▶ **What is being asked**:
A verbatim copy of each record is required.
==============================
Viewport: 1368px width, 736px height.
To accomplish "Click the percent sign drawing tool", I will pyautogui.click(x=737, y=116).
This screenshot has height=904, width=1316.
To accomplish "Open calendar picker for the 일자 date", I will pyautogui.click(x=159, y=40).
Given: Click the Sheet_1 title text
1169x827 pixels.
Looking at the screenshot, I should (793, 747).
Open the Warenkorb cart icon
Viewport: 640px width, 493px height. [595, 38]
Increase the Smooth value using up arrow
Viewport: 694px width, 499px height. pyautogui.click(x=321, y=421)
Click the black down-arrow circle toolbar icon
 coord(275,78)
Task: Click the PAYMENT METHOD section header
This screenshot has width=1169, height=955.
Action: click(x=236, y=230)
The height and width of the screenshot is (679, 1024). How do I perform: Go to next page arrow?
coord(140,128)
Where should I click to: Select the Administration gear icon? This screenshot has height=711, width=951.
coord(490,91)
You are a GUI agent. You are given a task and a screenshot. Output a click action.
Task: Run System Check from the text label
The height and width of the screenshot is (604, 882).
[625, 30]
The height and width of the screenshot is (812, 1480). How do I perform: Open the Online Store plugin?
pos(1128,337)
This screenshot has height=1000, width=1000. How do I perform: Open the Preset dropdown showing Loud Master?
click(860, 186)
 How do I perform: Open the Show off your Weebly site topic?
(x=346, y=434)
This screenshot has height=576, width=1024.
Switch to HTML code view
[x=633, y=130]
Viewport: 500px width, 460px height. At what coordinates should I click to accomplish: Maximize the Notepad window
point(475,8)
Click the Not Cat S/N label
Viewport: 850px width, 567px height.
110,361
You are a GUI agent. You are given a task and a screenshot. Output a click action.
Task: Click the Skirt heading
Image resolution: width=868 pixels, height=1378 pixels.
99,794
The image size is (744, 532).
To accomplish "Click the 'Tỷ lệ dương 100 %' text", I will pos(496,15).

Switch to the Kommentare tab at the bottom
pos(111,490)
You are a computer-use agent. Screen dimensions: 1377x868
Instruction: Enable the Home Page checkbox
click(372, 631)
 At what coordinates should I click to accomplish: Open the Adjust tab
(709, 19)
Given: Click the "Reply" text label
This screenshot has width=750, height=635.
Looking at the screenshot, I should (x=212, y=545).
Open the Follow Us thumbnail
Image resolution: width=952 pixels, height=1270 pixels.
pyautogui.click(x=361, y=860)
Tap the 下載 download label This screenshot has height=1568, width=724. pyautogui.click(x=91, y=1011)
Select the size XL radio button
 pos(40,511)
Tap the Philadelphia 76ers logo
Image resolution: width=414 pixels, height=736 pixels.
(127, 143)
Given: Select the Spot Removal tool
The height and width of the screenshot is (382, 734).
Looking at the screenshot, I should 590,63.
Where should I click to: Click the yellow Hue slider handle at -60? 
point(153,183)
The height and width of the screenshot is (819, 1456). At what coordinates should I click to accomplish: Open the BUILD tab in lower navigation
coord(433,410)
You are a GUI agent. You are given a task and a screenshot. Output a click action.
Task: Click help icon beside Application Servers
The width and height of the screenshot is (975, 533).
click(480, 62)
==============================
▶ **Completed task**:
Viewport: 1368px width, 736px height.
To accomplish "Click the percent sign drawing tool", I will pyautogui.click(x=737, y=116).
This screenshot has height=904, width=1316.
To accomplish "Open calendar picker for the 일자 date", I will pyautogui.click(x=159, y=40).
Given: Click the Sheet_1 title text
1169x827 pixels.
Looking at the screenshot, I should (793, 747).
Open the Warenkorb cart icon
Viewport: 640px width, 493px height. [595, 38]
Increase the Smooth value using up arrow
Viewport: 694px width, 499px height. pyautogui.click(x=321, y=421)
Click the black down-arrow circle toolbar icon
 coord(275,78)
Task: Click the PAYMENT METHOD section header
This screenshot has width=1169, height=955.
Action: click(x=236, y=230)
The height and width of the screenshot is (679, 1024). How do I perform: Go to next page arrow?
coord(140,128)
Where should I click to: Select the Administration gear icon? This screenshot has height=711, width=951.
coord(490,91)
You are a GUI agent. You are given a task and a screenshot. Output a click action.
Task: Run System Check from the text label
The height and width of the screenshot is (604, 882).
[625, 30]
The height and width of the screenshot is (812, 1480). How do I perform: Open the Online Store plugin?
pos(1128,337)
This screenshot has height=1000, width=1000. How do I perform: Open the Preset dropdown showing Loud Master?
click(860, 186)
 How do I perform: Open the Show off your Weebly site topic?
(x=346, y=434)
This screenshot has height=576, width=1024.
Switch to HTML code view
[x=633, y=130]
Viewport: 500px width, 460px height. At what coordinates should I click to accomplish: Maximize the Notepad window
point(475,8)
Click the Not Cat S/N label
Viewport: 850px width, 567px height.
110,361
You are a GUI agent. You are given a task and a screenshot. Output a click action.
Task: Click the Skirt heading
Image resolution: width=868 pixels, height=1378 pixels.
99,794
The image size is (744, 532).
To accomplish "Click the 'Tỷ lệ dương 100 %' text", I will pos(496,15).

Switch to the Kommentare tab at the bottom
pos(111,490)
You are a computer-use agent. Screen dimensions: 1377x868
Instruction: Enable the Home Page checkbox
click(372, 631)
 At what coordinates should I click to accomplish: Open the Adjust tab
(709, 19)
Given: Click the "Reply" text label
This screenshot has width=750, height=635.
Looking at the screenshot, I should (x=212, y=545).
Open the Follow Us thumbnail
Image resolution: width=952 pixels, height=1270 pixels.
pyautogui.click(x=361, y=860)
Tap the 下載 download label This screenshot has height=1568, width=724. pyautogui.click(x=91, y=1011)
Select the size XL radio button
 pos(40,511)
Tap the Philadelphia 76ers logo
Image resolution: width=414 pixels, height=736 pixels.
(127, 143)
Given: Select the Spot Removal tool
The height and width of the screenshot is (382, 734).
Looking at the screenshot, I should 590,63.
Where should I click to: Click the yellow Hue slider handle at -60? 
point(153,183)
The height and width of the screenshot is (819, 1456). At what coordinates should I click to accomplish: Open the BUILD tab in lower navigation
coord(433,410)
You are a GUI agent. You are given a task and a screenshot. Output a click action.
Task: Click help icon beside Application Servers
The width and height of the screenshot is (975, 533).
click(480, 62)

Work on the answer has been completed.